I know back in whatever grade that  I learned about the slave trade, but this book gave me a lot to think about that I either had forgotten or just never thought about.  Things like: how exactly are the slaves transported? How are they rounded up to begin with? Why were the African chiefs involved in selling out their own people? How were the slaves fed on the ships? How did the sailors entertain themselves while sailing and dealing with the deplorable conditions?  In what ways were the British involved in trying to put down the trade?

A lof of these questions are answered in ways that aren’t for the squeamish, but I mean I am pretty sure that 99% of it actually happened.  This is pretty well researched historical fiction and while the answers made me cringe at times, as we said, Mungo is no hero but he does the best he can.   One other reason that Mungo constantly made me think was that despite his actions, he really didn’t seem to see much of a difference between skin colors and was constantly able to use this to his tactical advantage when dealing with other white men.   I also love reading about piracy and pirates and life onboard ships, and Call of the Raven offers plenty of that as well.  Do we mention that Raven is actually the name of Mungo’s own ship that he eventually acquires for the ivory trade?

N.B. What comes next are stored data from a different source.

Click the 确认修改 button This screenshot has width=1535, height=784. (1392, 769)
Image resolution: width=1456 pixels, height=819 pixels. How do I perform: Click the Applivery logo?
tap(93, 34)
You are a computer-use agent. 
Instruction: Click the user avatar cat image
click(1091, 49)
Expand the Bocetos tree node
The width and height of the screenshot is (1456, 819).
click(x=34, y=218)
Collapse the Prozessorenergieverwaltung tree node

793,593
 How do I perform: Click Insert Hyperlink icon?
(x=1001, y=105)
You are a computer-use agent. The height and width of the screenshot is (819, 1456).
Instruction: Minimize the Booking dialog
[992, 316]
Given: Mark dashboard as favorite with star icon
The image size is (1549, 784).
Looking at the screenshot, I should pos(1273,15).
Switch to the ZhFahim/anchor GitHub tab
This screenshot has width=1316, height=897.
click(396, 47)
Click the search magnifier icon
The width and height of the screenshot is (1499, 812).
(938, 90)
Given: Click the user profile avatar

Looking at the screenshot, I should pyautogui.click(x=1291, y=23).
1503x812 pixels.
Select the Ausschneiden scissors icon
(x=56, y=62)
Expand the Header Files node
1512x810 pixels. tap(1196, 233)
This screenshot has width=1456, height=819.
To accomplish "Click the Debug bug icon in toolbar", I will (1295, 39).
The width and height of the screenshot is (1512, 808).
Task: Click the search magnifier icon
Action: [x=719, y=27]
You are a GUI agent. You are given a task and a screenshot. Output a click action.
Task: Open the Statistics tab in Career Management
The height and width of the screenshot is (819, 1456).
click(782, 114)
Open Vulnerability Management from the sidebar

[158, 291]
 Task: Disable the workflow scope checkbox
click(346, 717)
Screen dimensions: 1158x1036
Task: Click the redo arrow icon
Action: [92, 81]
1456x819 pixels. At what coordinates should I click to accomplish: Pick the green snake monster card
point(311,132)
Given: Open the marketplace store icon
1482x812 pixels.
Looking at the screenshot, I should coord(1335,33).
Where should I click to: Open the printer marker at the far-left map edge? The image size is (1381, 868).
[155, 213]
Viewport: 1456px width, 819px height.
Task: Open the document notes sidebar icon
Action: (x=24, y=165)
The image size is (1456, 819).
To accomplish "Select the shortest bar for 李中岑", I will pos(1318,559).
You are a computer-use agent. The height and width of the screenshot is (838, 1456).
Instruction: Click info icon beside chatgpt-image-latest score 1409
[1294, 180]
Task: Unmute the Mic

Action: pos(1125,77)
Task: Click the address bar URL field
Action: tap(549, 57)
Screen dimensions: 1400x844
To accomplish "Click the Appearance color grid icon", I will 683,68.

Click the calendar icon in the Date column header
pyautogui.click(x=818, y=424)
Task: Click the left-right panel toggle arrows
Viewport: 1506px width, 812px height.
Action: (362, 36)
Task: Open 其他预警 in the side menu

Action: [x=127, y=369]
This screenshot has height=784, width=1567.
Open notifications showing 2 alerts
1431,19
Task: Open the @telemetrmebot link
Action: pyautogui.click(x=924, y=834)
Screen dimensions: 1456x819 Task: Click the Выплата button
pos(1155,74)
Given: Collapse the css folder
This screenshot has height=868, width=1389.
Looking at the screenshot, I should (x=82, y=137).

I loved Tippoo and Wisi as well and even Fairchild, the poor brute.  This book really boasts a great cast of characters and as I said, absolutely nonstop action.  Mungo VS Marion is going down as one of the best chase and arson and murder scenes I have ever read.  I really can’t wait to read the Ballantyne series at some point, it has been added strongly to my list.  If nothing else Smith and Addison are flawless story tellers and kept me compelled throughout the novel

I say definitely read it if you are a fan of historical fiction, but not if you have delicate sensibilities and can’t handle a morally gray/black character.  There are some parts that are hard to read but I don’t think that ignoring the atrocities of the time period does anyone any favors, and reading Call of the Raven was a great exercise in morality, critical thinking, and would offer a wonderful discussion in characterization if anyone is interested.

“What in God’s name-”

“God has no interest in this”

The book releases in April so preorder it now of it sounds of interest to you!

Disclaimer: all quotes came from an advanced reader’s edition and are subject to change prior to publication.  All quotes WILL be checked against a final copy and edited or removed as necessary at that time.  Thank you again to Bookish First and Zaffre books, all opinions are my own.